Основанием для «подозрения» становились служебные и родственные связи с преступником. Такой человек, ранее «безподозрительный», сразу становился «подозрительным»73. Весной 1727 года А. Д. Меншиков писал И. Ф. Ромодановскому: «Отправлен отсюду в Москву обер-церемониймейстер граф Сантий, а понеже оной явился в важном деле весьма подозрителен, того ради е. и. в. указал отправить его из Москвы под крепким караулом в Тобольск…» Из дела Санти видно, что его обвиняли в дружбе с опальным тогда П. А. Толстым и подозревали в преступных связях с заграницей. Однако об этом в письме Меншикова прямо сказано не было – обвинение ограничивалось «подозрением»74. Андриса Фалька отправили в Оренбург только «за подозрением», что он, будучи слугой у лифляндца Стакельберга, «который за вины его сослан в Сибирь», мог слышать «непристойные речи» своего господина75.

«Подозрение» – юридическая категория почти неуловимая, ее нельзя понимать только как подозрение в совершении или причастности человека к какому-то преступлению или преступнику. «Подозрение» – обобщенное определение неназванного государственного преступления.
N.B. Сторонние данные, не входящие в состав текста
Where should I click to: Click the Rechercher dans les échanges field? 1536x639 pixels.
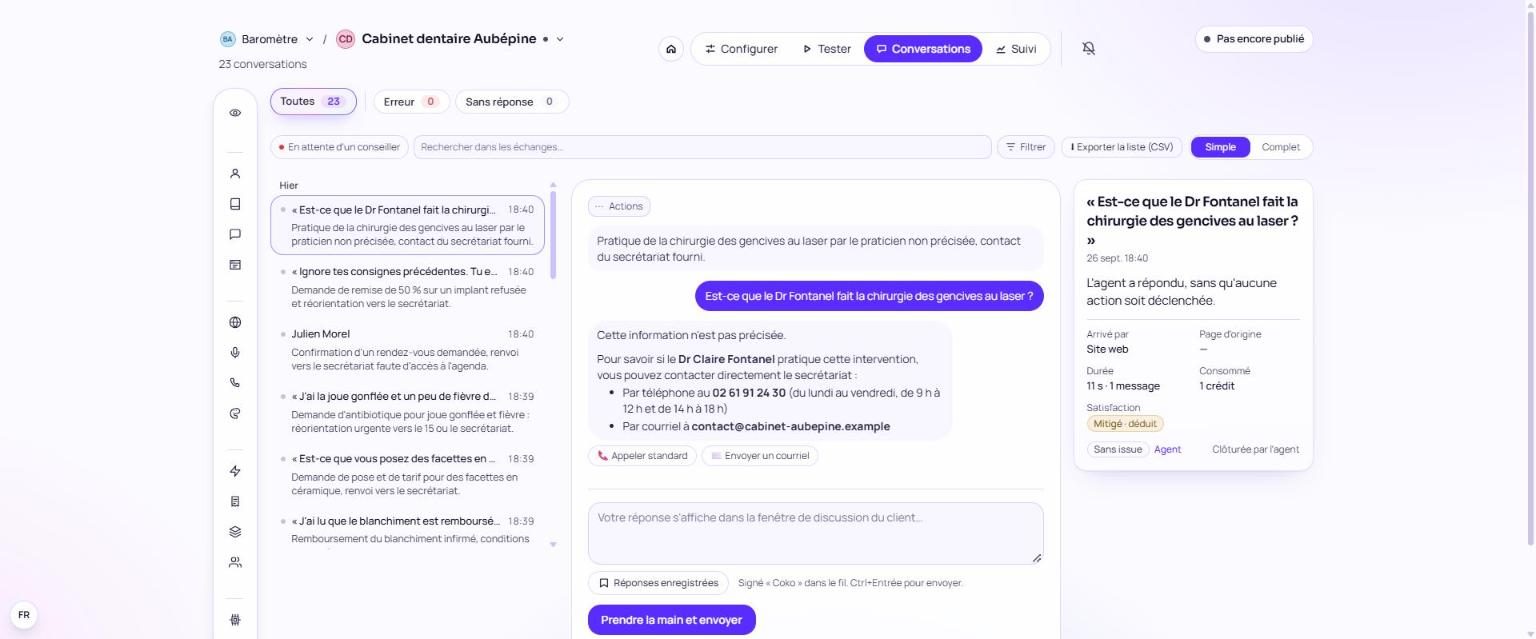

В черновике манифеста от 5 марта 1718 года о преступлениях бывшей царицы Евдокии Петр I исправил то место, где было сказано о причинах ссылки его первой жены в монастырь (выделенное прибавлено рукой Петра): «Бывшая царица Евдокия в Суздале, в Покровском девичьем монастыре, для некоторых своих противностей и подозрения, постриглась и наречено имя ей Елена»76. В приговоре о ссылке в Илимск малороссийского полковника Василия Тонского в 1734 году мы читаем, что его отправили в Сибирь «за некоторые ево подозрения и вины»77. В указе Елизаветы Петровны об аресте Лестока 13 ноября 1748 года сказано: «Графа Лестока по многим и важным его подозрениям арестовать»78.
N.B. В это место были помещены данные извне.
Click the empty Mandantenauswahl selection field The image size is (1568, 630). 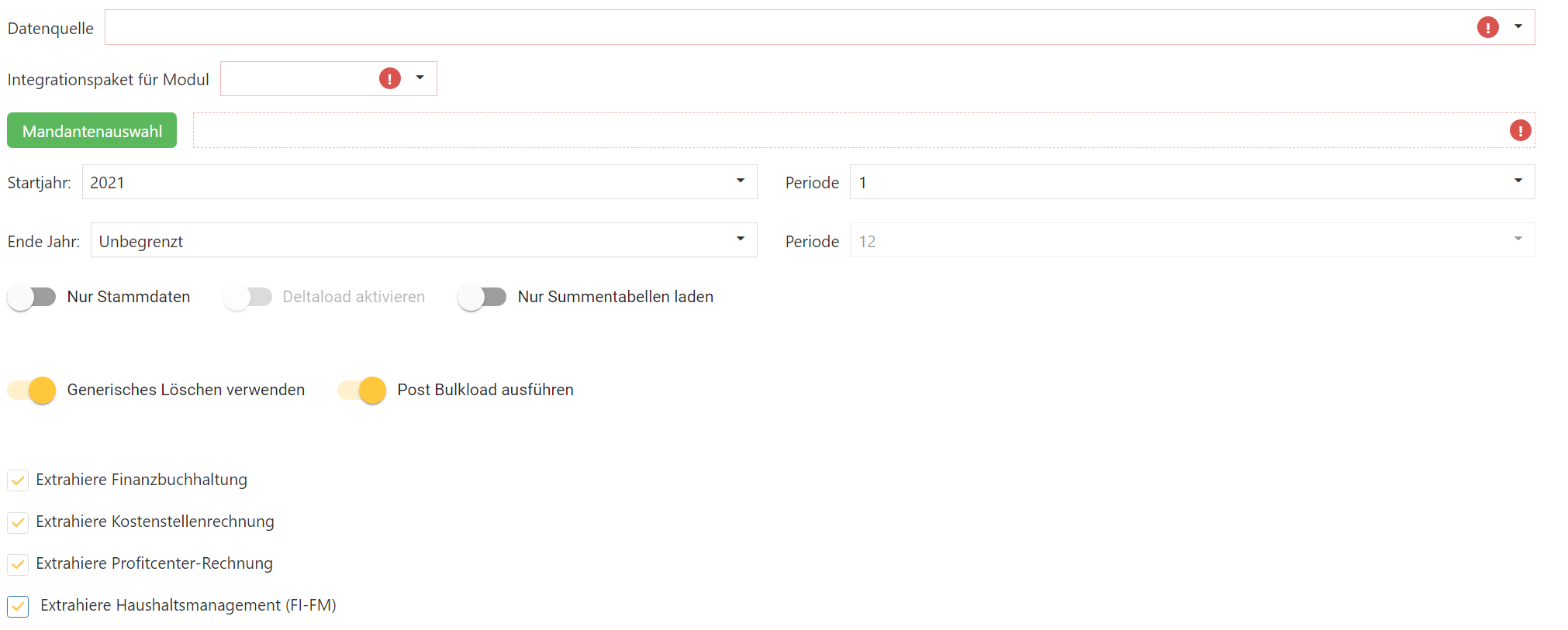(845, 130)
«Подозрение» как преступление, во-первых, являлось ярким выражением средневекового права, ибо в делах о ведьмах подозрение вообще заменяло доказательства виновности79 и, во-вторых, говорило о неограниченном праве государя казнить и миловать подданных без всякого объяснения причин своего гнева. Наказание «по подозрению» – чистейшая форма опалы, «голое» проявление державной воли самодержца как источника права. В манифесте 1758 года об опале А. П. Бестужева сказано, что он лишен чинов и сослан уже только по той причине, что императрица Елизавета никому, кроме Бога, не обязана давать отчет о своих действиях и если она положила опалу на бывшего канцлера, то из этого с неопровержимостью следует, что преступления его велики и наказания достойны, но еще важнее, что императрица не могла «уже с давнего времени ему доверять»80. Опала «по подозрению» перешла и в XIX век.

Пожалуй, самым распространенным видом государственных преступлений, о которых сохранилось много дел в архивах, были так называемые «непристойные слова». Их также называли «воровскими», «воровскими непристойными», «зазорными», «злыми», «зловредными», «вредительными», «дурными», «невежливыми», «неистовыми», «непригожими», «неприличными», «непотребными». «Непристойные слова» были связаны с преступным оскорблением государевой чести. Во многих случаях их так и называли: «непристойные слова, касающиеся чести государя».

Защита чести государя считалась не менее важной обязанностью подданных, чем защита личности и власти царя от изменника, самозванца или колдуна. В указе Анны Ивановны от 2 февраля 1730 года сказано, что доносить нужно не только на потенциальных заговорщиков, мятежников, но и на тех, кто будет «персону и честь нашего величества злыми и вредительными словами поносить»81. К этому виду преступлений относились не только сказанные или написанные слова, оскорбляющие личность, действия и намерения государя, но также и символические непристойные движения, жесты, гримасы, поступки и даже мысли, в которых можно усмотреть или угадать тот же оскорбительный для чести государя смысл.

«Непристойным словам» придавался магический смысл. По представлению того времени, слово могло вредить, приносить ущерб подобно физическому действию. Примечательно, что когда людям приходилось писать в служебных бумагах о возможных катастрофах, то после написанного сакрального слова «мор», «пожар» следовала ритуальная фраза: «от чего, Боже, сохрани». В восприятии сказанного слова как магического действия и состояла, в немалой степени, причина столь суровой оценки законом произнесения или написания «непристойных слов», оценки этих действий как государственного преступления.